PROBLEM:
Every entry below must be retyped exactly, and the pictures must be left out.

***** SOURCE MATERIAL

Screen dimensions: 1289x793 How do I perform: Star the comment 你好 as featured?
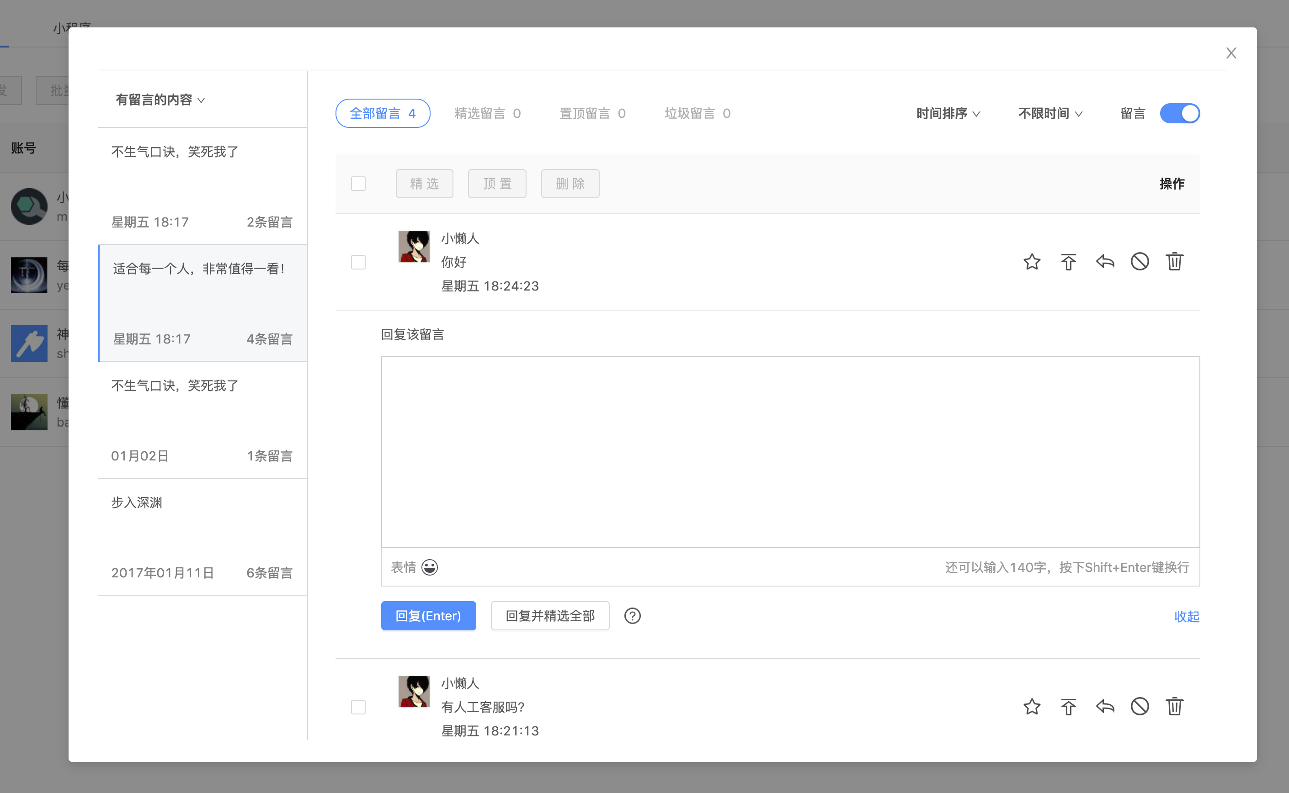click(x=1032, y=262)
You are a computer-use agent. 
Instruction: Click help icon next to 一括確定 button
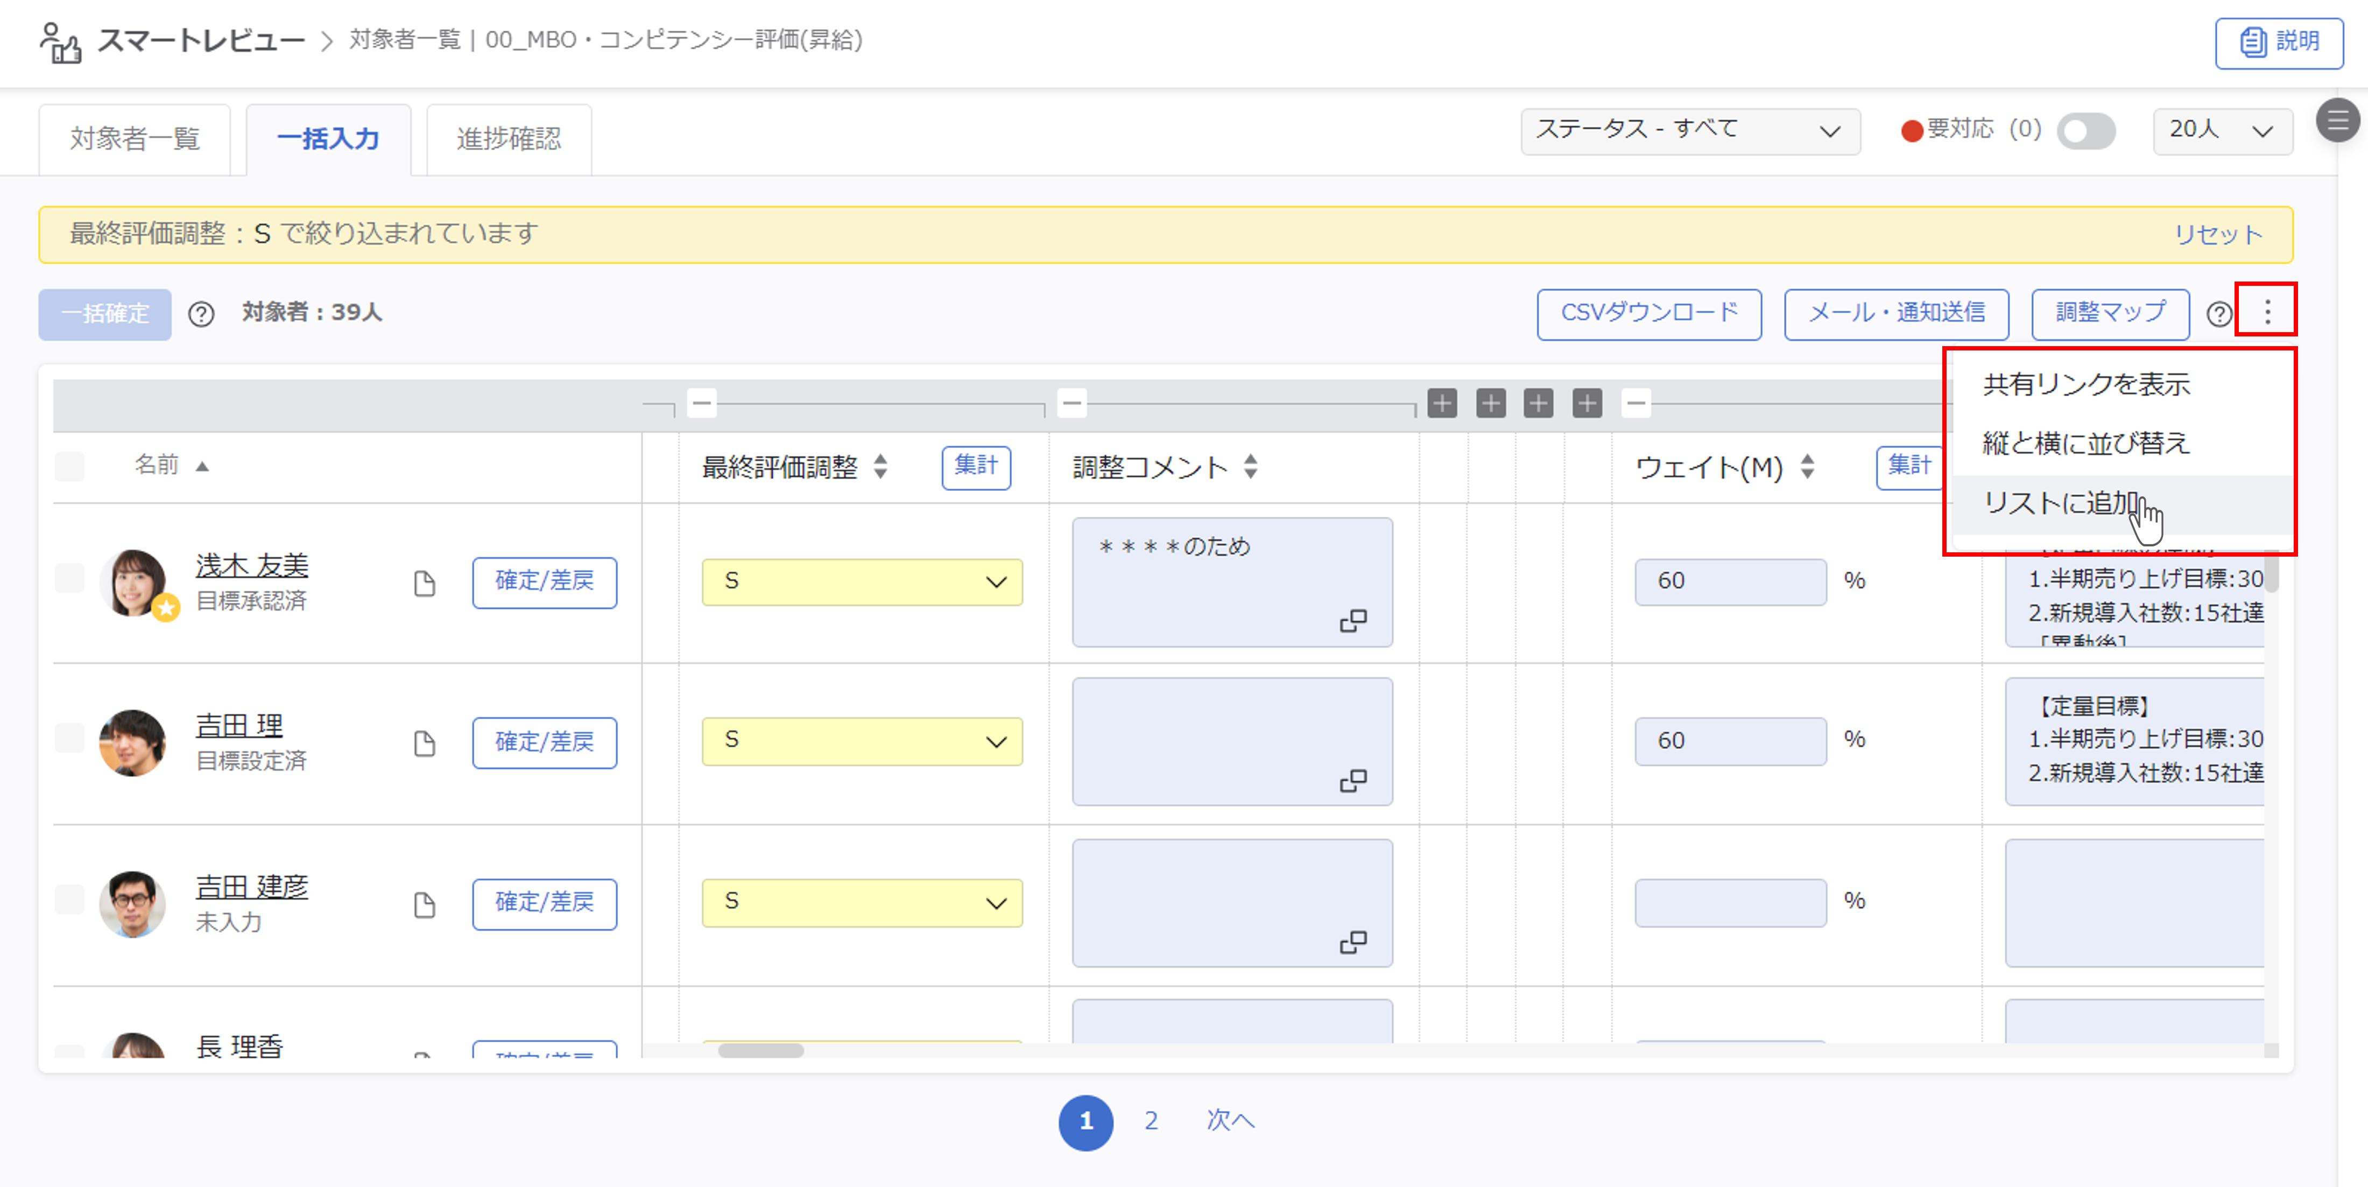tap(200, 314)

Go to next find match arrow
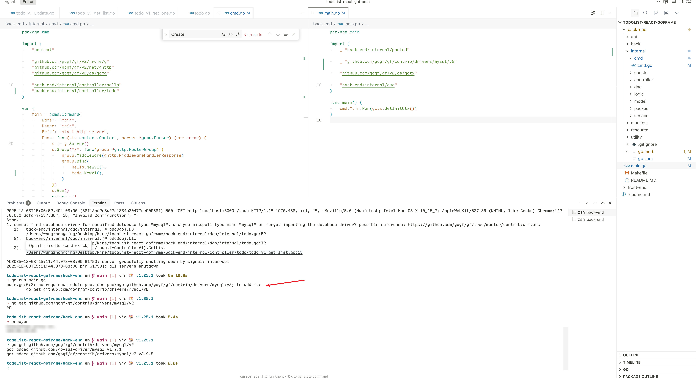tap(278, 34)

**********

RESPONSE BOX:
Screen dimensions: 1289x793 How do I perform: Star the comment 你好 as featured?
click(x=1032, y=262)
You are a computer-use agent. 
Instruction: Click help icon next to 一括確定 button
tap(200, 314)

Go to next find match arrow
tap(278, 34)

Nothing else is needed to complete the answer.